Query OK, 3 rows affected (0.00 sec)

(1st session)

mysql> delete from t where i < 2; 
ERROR 1205 (HY000): Lock wait timeout exceeded; try restarting transaction

ENGINE InnoDB status shows:

---TRANSACTION 0 1431, ACTIVE 11 sec, process no 14585, OS thread id 140125902714640 starting index read
mysql tables in use 1, locked 1
LOCK WAIT 2 lock struct(s), heap size 368, 1 row lock(s)
MySQL thread id 9, query id 205 localhost root updating
delete from t where i < 2
------- TRX HAS BEEN WAITING 11 SEC FOR THIS LOCK TO BE GRANTED:
RECORD LOCKS space id 0 page no 50 n bits 80 index `PRIMARY` of table `test`.`t` trx id 0 1431 lock_mode X waiting
Record lock, heap no 3 PHYSICAL RECORD: n_fields 3; compact format; info bits 32
 0: len 4; hex 80000002; asc     ;; 1: len 6; hex 000000000595; asc       ;; 2: len 7; hex 0000000033056e; asc     3 n;;

------------------
---TRANSACTION 0 1425, ACTIVE 47 sec, process no 14585, OS thread id 140125902182160
2 lock struct(s), heap size 368, 4 row lock(s), undo log entries 3
MySQL thread id 6, query id 194 localhost root
Trx read view will not see trx with id >= 0 1426, sees < 0 1426

This looks like typical GAP locking. Per: http://dev.mysql.com/doc/refman/5.1/en/innodb-record-level-locks.html 

This works the identically if you insert i = 3-8 where no rows < 2 ever existed in the table.

1st login

mysql> truncate t; 
Query OK, 0 rows affected (0.02 sec)

mysql> insert into t values (3),(4),(5),(6),(7),(8); 
Query OK, 6 rows affected (0.04 sec)
Records: 6  Duplicates: 0  Warnings: 0

2nd login

mysql> begin ; delete from t where i < 5; 
Query OK, 0 rows affected (0.00 sec)

Query OK, 2 rows affected (0.00 sec)

1st login

mysql> delete from t where i between 0 and 2; 
ERROR 1205 (HY000): Lock wait timeout exceeded; try restarting transaction

This looks like a bug to me. InnoDB is getting locks on rows that have been deleted.
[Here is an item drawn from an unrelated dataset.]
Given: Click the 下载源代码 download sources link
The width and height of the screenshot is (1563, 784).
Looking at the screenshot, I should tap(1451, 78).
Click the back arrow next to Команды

In the example makes that clear:
1) block purge
2) delete ~65,000 rows, commit
3) delete ~8,000 rows, don't commit

At this point the session holds 70,000+ row locks.

Why does InnoDB lock rows that are known to be deleted before this transaction starts?

Keep this open as a bug or as a feature request. In either case, this behavior is a huge problem for a few of my production servers. This behavior should be documented.

I do not like the workaround of using READ-COMMITTED as that forces me to use RBR. I have yet to confirm that RBR works in production for my workload.

The other workaround, innodb_locks_unsafe_for_binlog, might work but requires more investigation.

mysql> delete from t where i < 100000;
Query OK, 65536 rows affected (0.26 sec)

mysql> begin; delete from t where i < 140000;
Query OK, 0 rows affected (0.00 sec)
Query OK, 8945 rows affected (0.04 sec)

---TRANSACTION 161D, ACTIVE 17 sec, process no 11223, OS thread id 1221396800
112 lock struct(s), heap size 31160, 74592 row lock(s), undo log entries 8945
MySQL thread id 3, query id 32 localhost root

Thank you for the report.

Verified as described. Regular InnoDB affected as well.

Matthew's test case can be affected by gaps, but if modify it we can get shorter test case:

--source include/have_innodb_plugin.inc
--disable_abort_on_error

CREATE TABLE `t` (`i` int(11) NOT NULL AUTO_INCREMENT, PRIMARY KEY (`i`)) ENGINE=InnoDB;
insert into t values (NULL),(NULL),(NULL),(NULL),(NULL),(NULL);
insert into t values (NULL),(NULL),(NULL),(NULL),(NULL),(NULL);
insert into t values (NULL),(NULL),(NULL),(NULL),(NULL),(NULL);
insert into t values (NULL),(NULL),(NULL),(NULL),(NULL),(NULL);

connect (addconroot, localhost, root,,);
connection addconroot;
delete from t where i < 11; 
begin ; delete from t where i < 23; 

connection default;
delete from t where i < 2; 
--vertical_results
show engine innodb status;

connection addconroot;
commit;

connection default;
truncate t; 
insert into t values (5),(6),(7),(8); 

connection addconroot;
begin ;
delete from t where i < 8;

connection default;
delete from t where i between 0 and 2;

This (and Bug #45975) are duplicates of Bug #19762.